Correspondingly, the leftwing ultra-feminists who declare that every sexual act between a man and a woman is an act of rape are merely pointing out “the truth.” Just as every right-to-life type who believes murdering doctors who perform abortions is justified in order to save the unborn is following his “truth.” Cliven Bundy and more than half the state legislators in Utah who declare that federal lands belong to them aren’t extremists; they declare they’re true patriots. Ultra-liberals who embrace all change and the newest thing as good are extremists, as are the internet extremists whose truth (“information wants to be free”) effectively embraces the extremes of socialism/communism with regard to intellectual property, but insist that they’re merely empowering the people.
All in all, as we’ve become more polarized in our attitudes, all too many of us have also come to believe that “our way” is the only way… in everything.
Which I find very, very, very scary.
To quote the late, great SF writer Robert Heinlein: “No man is a villain in his own eyes.
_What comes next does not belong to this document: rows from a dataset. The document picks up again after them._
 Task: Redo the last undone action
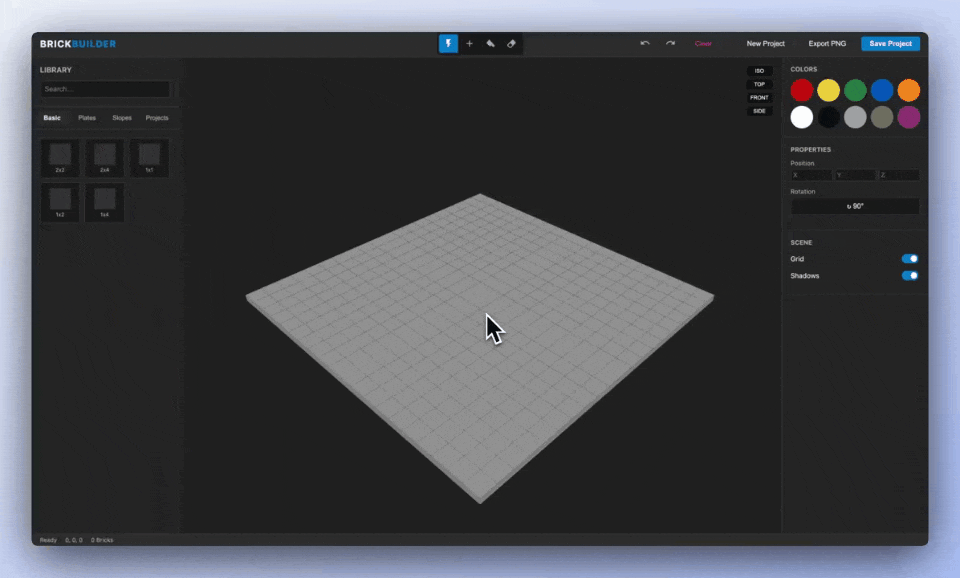point(670,44)
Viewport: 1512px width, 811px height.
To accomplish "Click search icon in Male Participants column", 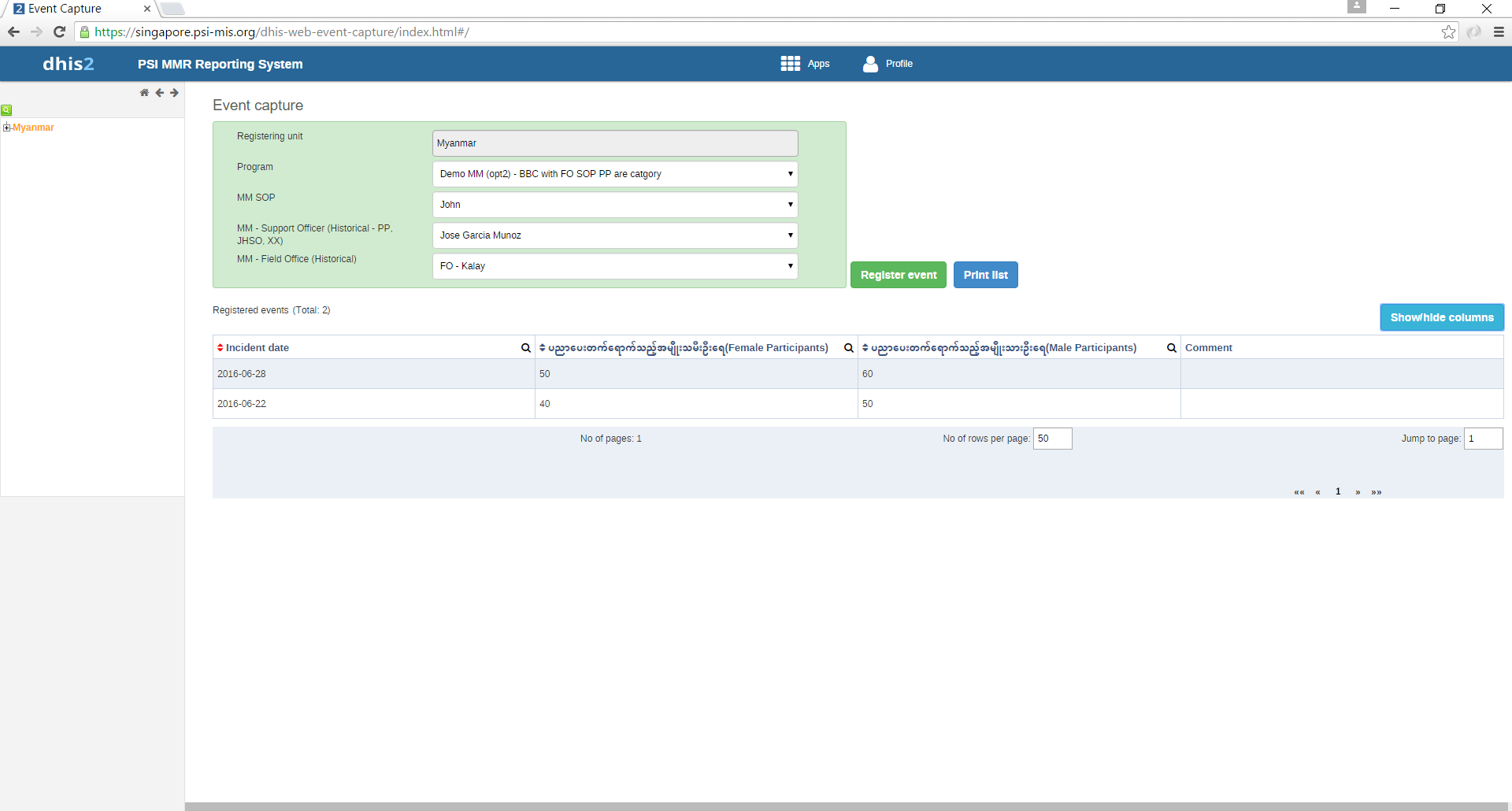I will (1171, 348).
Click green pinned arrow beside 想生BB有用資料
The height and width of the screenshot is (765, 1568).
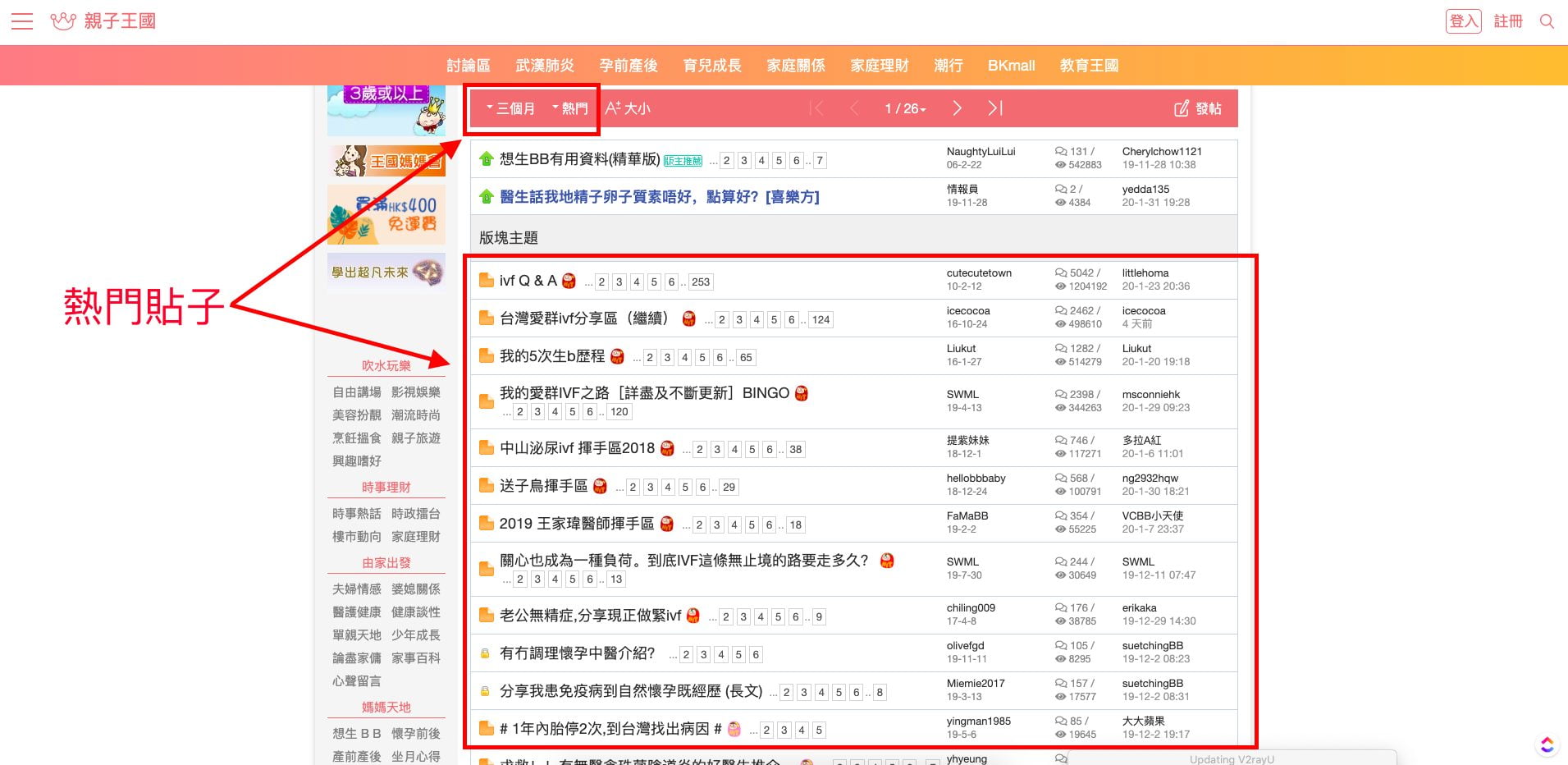[x=487, y=159]
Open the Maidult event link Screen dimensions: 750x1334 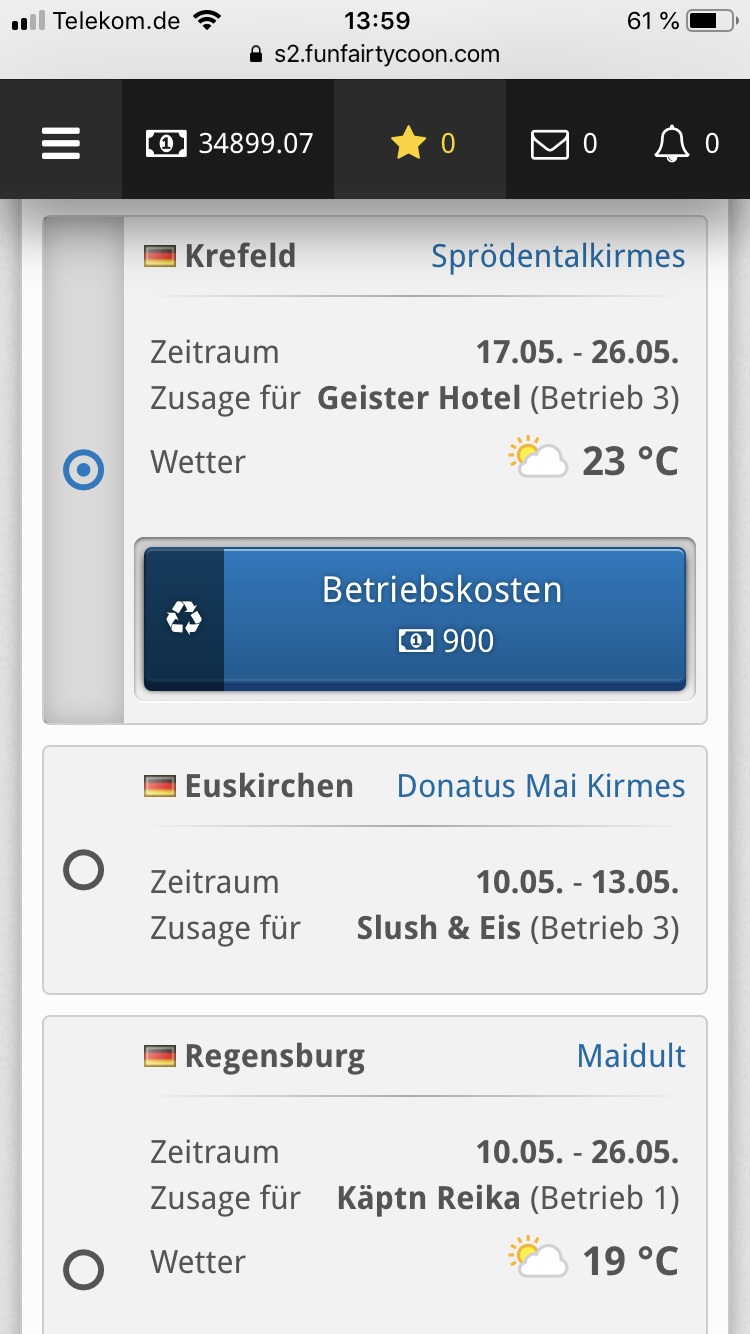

Keeping that in mind may help you find a way to make him your friend; if not, it will enable you to kill him quickly, and without hate.”
If I may say so, you’re also becoming a bit of an extremist LEM.
Legally information is free: copyright only covers expression. You cannot use copyright to prevent another news media outlet to cover facts. If this weren’t the case, we’d live in a dystopia where copyright law was equivalent to NDAs (Non disclosure agreements). We’d have to check which licenses a conversation partner has before being able to speak to him/her about anything.
There is a difference between free (from copyright) and free (to produce). Funding easily copied materials is a real problem, but yelling “Internet Extremist” doesn’t solve it.
I’m only saying that those individuals who believe everything on the internet or in print should be free are extremists. You know, all the folks who read pirated copies to see if they like an author, or build their personal music playlists off pirated songs. You don’t get to eat a meal at a restaurant free to decide whether you want to frequent it again, etc.